• [EXERCISE AIM] Retype exactly the lines that run from the line with "Where should I click to: Go" to the final line of the entries, keeping both ends and nothing else.

• [Dataset entries]
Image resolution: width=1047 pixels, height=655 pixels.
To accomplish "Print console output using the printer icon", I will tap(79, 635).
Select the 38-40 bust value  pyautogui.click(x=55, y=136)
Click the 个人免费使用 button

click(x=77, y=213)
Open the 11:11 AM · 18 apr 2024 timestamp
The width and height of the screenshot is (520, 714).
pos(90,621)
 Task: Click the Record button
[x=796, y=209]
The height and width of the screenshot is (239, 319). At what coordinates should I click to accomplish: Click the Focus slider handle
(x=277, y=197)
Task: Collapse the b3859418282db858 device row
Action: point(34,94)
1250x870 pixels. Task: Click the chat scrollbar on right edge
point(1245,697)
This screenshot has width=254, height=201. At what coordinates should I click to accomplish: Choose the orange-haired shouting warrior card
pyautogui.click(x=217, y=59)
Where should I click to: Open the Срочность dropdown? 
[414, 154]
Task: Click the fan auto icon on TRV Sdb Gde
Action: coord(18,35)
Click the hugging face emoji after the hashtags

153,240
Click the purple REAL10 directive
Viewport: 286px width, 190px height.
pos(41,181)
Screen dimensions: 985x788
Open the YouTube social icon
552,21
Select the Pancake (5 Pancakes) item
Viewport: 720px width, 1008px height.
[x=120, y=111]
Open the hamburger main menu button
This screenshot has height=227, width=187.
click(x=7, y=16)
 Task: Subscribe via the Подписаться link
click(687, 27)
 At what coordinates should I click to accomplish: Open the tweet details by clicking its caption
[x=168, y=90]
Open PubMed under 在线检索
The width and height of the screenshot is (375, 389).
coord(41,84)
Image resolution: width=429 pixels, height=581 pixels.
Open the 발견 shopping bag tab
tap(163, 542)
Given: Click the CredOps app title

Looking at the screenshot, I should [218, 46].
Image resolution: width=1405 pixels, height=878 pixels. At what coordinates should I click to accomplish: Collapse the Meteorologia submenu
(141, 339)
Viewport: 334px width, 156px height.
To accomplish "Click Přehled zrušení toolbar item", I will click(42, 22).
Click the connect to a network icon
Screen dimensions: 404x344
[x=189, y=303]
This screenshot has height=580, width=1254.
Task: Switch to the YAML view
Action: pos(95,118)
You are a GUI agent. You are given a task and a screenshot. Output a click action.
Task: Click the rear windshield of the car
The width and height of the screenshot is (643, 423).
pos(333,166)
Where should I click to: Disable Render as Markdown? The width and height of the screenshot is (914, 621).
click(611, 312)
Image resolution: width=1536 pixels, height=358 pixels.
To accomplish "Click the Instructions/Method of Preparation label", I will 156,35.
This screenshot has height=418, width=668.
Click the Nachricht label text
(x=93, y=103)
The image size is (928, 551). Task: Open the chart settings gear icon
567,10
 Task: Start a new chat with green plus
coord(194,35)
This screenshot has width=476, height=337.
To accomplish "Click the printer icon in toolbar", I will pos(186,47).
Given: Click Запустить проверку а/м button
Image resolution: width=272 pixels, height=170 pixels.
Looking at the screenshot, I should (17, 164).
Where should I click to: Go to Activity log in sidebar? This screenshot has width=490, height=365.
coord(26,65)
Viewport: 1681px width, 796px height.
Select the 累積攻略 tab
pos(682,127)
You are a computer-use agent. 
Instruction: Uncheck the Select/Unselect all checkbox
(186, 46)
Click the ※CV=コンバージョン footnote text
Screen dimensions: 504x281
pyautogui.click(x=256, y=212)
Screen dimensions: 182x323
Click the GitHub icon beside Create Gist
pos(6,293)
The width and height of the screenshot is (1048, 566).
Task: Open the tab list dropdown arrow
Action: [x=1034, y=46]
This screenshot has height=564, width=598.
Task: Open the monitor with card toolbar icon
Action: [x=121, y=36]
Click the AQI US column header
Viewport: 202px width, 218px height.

• [COMPLETED EXERCISE]
Where should I click to: Go to Activity log in sidebar? This screenshot has width=490, height=365.
coord(26,65)
Viewport: 1681px width, 796px height.
Select the 累積攻略 tab
pos(682,127)
You are a computer-use agent. 
Instruction: Uncheck the Select/Unselect all checkbox
(186, 46)
Click the ※CV=コンバージョン footnote text
Screen dimensions: 504x281
pyautogui.click(x=256, y=212)
Screen dimensions: 182x323
Click the GitHub icon beside Create Gist
pos(6,293)
The width and height of the screenshot is (1048, 566).
Task: Open the tab list dropdown arrow
Action: [x=1034, y=46]
This screenshot has height=564, width=598.
Task: Open the monitor with card toolbar icon
Action: [x=121, y=36]
Click the AQI US column header
Viewport: 202px width, 218px height.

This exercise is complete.